Loading Logo

sonkarar

Sayfa Yükleniyor

YARGITAY 14. HUKUK DAIRESI


14. Hukuk Dairesi 2007/2409 E., 2007/4635 K.

14. Hukuk Dairesi 2007/2409 E., 2007/4635 K.
VEKALETSİZ İŞ GÖRME

818 S. BORÇLAR KANUNU [ Madde 32 ]
818 S. BORÇLAR KANUNU [ Madde 38 ]
818 S. BORÇLAR KANUNU [ Madde 39 ]
"İçtihat Metni"

Davacı vekili tarafından, davalılar aleyhine 15.03.2002 gününde verilen dilekçe ile sözleşmeden kaynaklanan tespit, alacak ve tazminat istenmesi üzerine yapılan duruşma sonunda; davanın reddine dair verilen 29.04.2004 günlü hükmün Yargıtay'ca incelenmesi davacı vekili tarafından istenilmekle, süresinde olduğu anlaşılan temyiz dilekçesinin kabulüne karar verildikten sonra dosya ve içerisindeki bütün kağıtlar incelenerek gereği düşünüldü:

Dava, 12.10.2001 başlangıç tarihli hasılat kira sözleşmesi ilişkisine dayalı kiracılık sıfatının tespiti, peşin ödenen 5.000.00 YTL'nin istirdadı ve işletme hakkından mahrumiyet nedeniyle müspet zararlara karşılık fazlaya dair haklar saklı kalmak üzere 500.00 YTL'nin tahsili istemleri ile açılmıştır.

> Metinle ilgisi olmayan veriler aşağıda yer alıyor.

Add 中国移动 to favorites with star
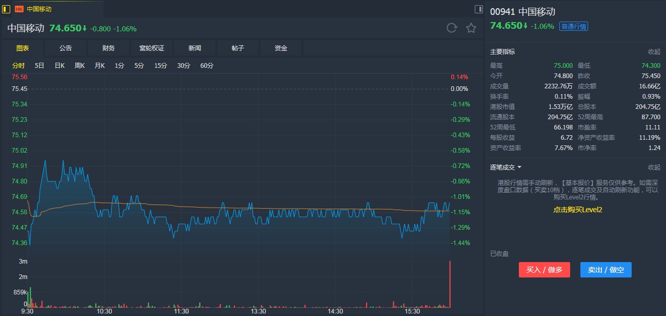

Mahkemece, dayanılan kira sözleşmesi davalıları bağlamayacağından davanın reddine karar verilmiştir.

Hükmü davacı temyiz etmiştir.

1-Yapılan yargılamaya, toplanan delillere ve tüm dosya içeriğine göre davacının aşağıdaki bendin kapsamı dışında kalan diğer temyiz itirazları yerinde görülmemiş, reddi gerekmiştir.

2-İstemin dayanağını teşkil eden 12.10.2001 başlangıç tarihli kira sözleşmesinde, kiraya verenin davalılardan Ferhat olduğu yazılıdır. Sözleşmedeki

kiraya veren imzasının ise, diğer davalı İbrahim'e ait olduğu, bu davalı tarafından kabul edilmiş, davalı İbrahim kiraya verilen işyerinde mesul müdür olduğunu beyan etmiştir.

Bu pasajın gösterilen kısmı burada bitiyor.